[II-P5-4-10] フォンタン手術術後に薬剤性間質性肺疾患をきたした1症例
Keywords:間質性肺疾患, 肺血管拡張薬, フォンタン手術
概要グレン手術やフォンタン手術の右心バイパス術において、肺血管拡張薬は右心バイパス循環に対して有効性を示す文献が散見される。その一方、肺血管拡張薬による間質性肺疾患が発症した報告もある。フォンタン術後急性期に間質性肺疾患を発症した症例について報告する。症例1才9ヶ月女児、胎児期に左心低形成症候群の診断。在胎38週5日、誘発分娩、体重3172g、Apgar score 8/8で出生。出生後超音波検査で左心低形成症候群と診断。生後2日、両側肺動脈絞扼術施行。生後25日、動脈管ステント留置術施行。生後5ヶ月ノーウッド手術・両方向性グレン手術施行。
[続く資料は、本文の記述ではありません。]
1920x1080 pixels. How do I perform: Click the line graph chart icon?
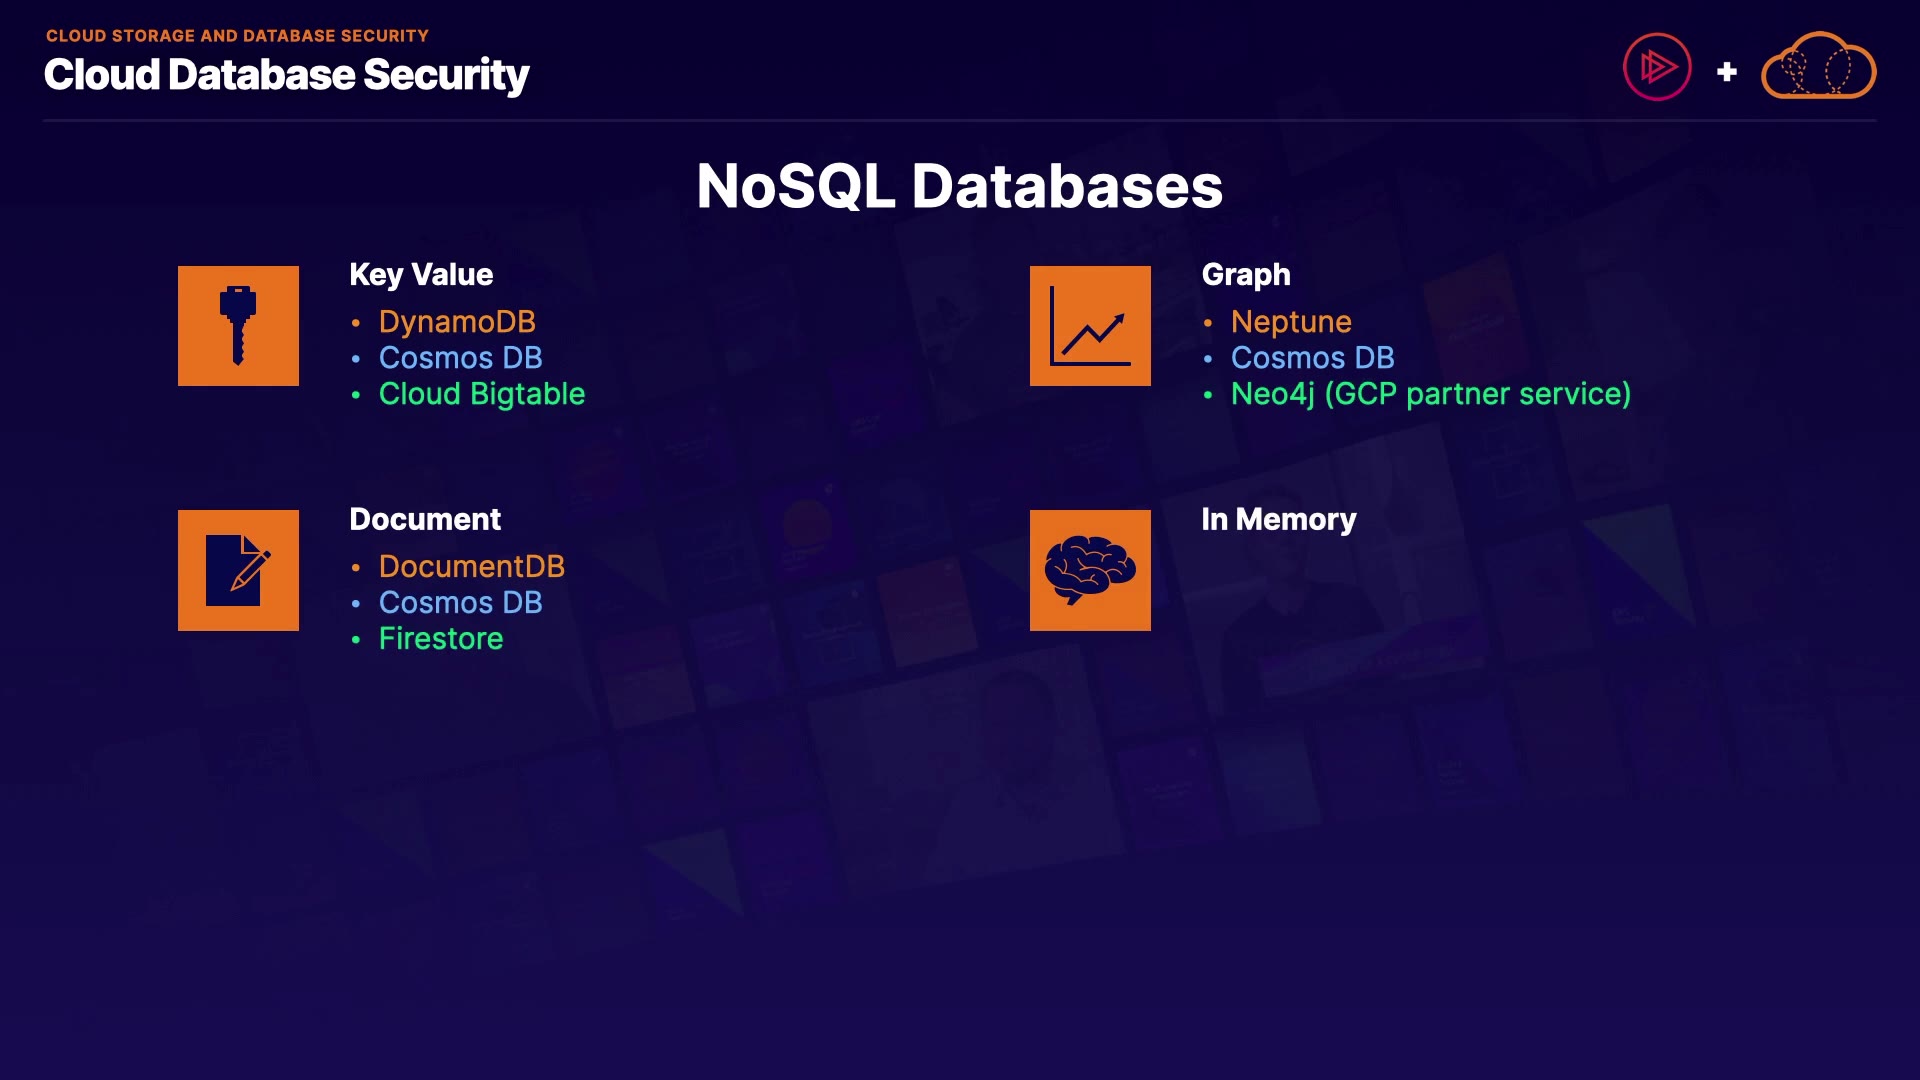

術後肺血管拡張薬としてPGE5阻害薬(シルデナフィルR)及びエンドセリン受容体拮抗薬(マシテンタンR)を開始。術後概ね順調に経過。1才9ヶ月、導管-心房開窓術を加えた心外導管型フォンタン手術を施行。術後は一酸化窒素吸入療法を開始、シルデナフィルRとマシテンタンR内服を再開。術後2時間で人工呼吸器管理離脱・抜管。術後6日に一酸化窒素吸入療法を中止、術後7日に胸腔ドレーンを抜去。術後9日に緩徐に酸素化低下、白血球数・CRPの増加、ピーク値でKL-6 2780 U/mL, SP-D 660 ng/mLと上昇し、胸部X線写真で肺間質陰影が増強、CTで間質性肺障害と診断、薬剤性の可能性を考慮して肺血管拡張薬を中止、メチルプレドニゾロンによるステロイドパルス及び後療法プレドニゾロンを施行。呼吸状態は改善、フォローアップのC Tで間質陰影改善。術後27日にI CU退室、術後65日に在宅酸素療法導入して自宅退院。考察肺血管拡張薬は肺動脈を選択的に拡張させ、肺静脈閉塞性疾患・肺毛細血管腫症の病態を引き起こす可能性がある。術後侵襲期は病態の見極めが困難となることがあるため,肺血管拡張薬の使用を控え,NO 吸入療法のみで術後急性期治療を行うべきと考えた。